Dans le débat qui concerne la revitalisation des centres, les questions liées à la mobilité sont centrales. Plus particulièrement, la controverse se concentre autour de la voiture.

La voiture est d’abord, pour certain, coupable de tous les maux. Il est vrai que le déplacement des populations en périphérie a été rendu possible avec l’arrivée de la voiture. Dans cette zone d’étalement, les proportions changent d’échelle et l’apparition de la voiture assure une connexion rapide de chacune des fonctions développées. Les centres-villes eux, n’ont pas été conçus en ce sens et leurs proportions ne sont donc pas toujours adaptées à cela. Il faut donc les faire évoluer.
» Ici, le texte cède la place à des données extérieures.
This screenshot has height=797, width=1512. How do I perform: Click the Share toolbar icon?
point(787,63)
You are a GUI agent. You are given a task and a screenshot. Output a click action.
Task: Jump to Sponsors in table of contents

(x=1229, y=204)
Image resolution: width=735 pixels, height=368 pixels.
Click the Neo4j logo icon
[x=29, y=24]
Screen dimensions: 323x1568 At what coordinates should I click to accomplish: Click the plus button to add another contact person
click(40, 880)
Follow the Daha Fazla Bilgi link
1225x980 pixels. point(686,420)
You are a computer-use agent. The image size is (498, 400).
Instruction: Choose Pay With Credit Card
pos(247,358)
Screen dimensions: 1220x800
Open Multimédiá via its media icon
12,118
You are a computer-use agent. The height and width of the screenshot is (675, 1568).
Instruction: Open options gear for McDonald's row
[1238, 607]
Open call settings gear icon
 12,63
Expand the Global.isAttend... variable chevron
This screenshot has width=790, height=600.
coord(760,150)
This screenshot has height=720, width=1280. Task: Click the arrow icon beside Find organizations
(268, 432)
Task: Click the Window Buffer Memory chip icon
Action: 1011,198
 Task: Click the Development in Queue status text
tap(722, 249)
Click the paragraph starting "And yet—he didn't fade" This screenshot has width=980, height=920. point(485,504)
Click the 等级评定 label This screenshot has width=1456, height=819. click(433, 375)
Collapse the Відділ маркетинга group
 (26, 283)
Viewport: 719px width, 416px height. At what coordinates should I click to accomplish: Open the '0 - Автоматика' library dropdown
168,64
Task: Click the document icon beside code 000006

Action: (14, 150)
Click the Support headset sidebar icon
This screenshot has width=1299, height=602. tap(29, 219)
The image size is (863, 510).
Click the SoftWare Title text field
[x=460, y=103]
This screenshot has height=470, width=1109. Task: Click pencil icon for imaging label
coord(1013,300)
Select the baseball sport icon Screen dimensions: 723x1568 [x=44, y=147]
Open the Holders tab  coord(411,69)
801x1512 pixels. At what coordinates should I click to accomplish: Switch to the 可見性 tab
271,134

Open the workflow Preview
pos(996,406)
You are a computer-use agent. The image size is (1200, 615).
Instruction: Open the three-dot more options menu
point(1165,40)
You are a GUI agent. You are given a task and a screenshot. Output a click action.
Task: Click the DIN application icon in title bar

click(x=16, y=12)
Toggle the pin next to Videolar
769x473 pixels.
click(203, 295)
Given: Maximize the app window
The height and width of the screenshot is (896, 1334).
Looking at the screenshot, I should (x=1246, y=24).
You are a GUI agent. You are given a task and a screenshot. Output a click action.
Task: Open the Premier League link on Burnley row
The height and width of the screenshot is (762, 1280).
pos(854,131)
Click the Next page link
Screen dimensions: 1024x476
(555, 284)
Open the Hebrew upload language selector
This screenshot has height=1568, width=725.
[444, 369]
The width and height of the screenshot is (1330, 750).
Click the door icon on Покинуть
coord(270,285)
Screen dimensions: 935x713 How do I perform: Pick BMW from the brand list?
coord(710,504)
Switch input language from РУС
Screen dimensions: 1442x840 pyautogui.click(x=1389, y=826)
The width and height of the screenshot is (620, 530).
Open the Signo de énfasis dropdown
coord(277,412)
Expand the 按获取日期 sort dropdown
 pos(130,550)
Car comme le veut le vieil adage commerçant, “no parking, no business” ! Si le client ne peut se stationner devant la façade, il ne viendra pas. Selon eux, ce serait le manque d’accessibilité automobile qui ferait perdre une clientèle. En ce sens, les maires de certaines villes moyennes ont donc consenti à remplacer leurs rues piétonnes par des rues autorisées au passage automobile.

Si l’expérience a pu prouver qu’il n’y avait aucune cause à effet, aucune alternative adaptée n’est proposée à la voiture. Aujourd’hui, nos villes moyennes ne sonts connectées à leur arrière-pays que par la voiture.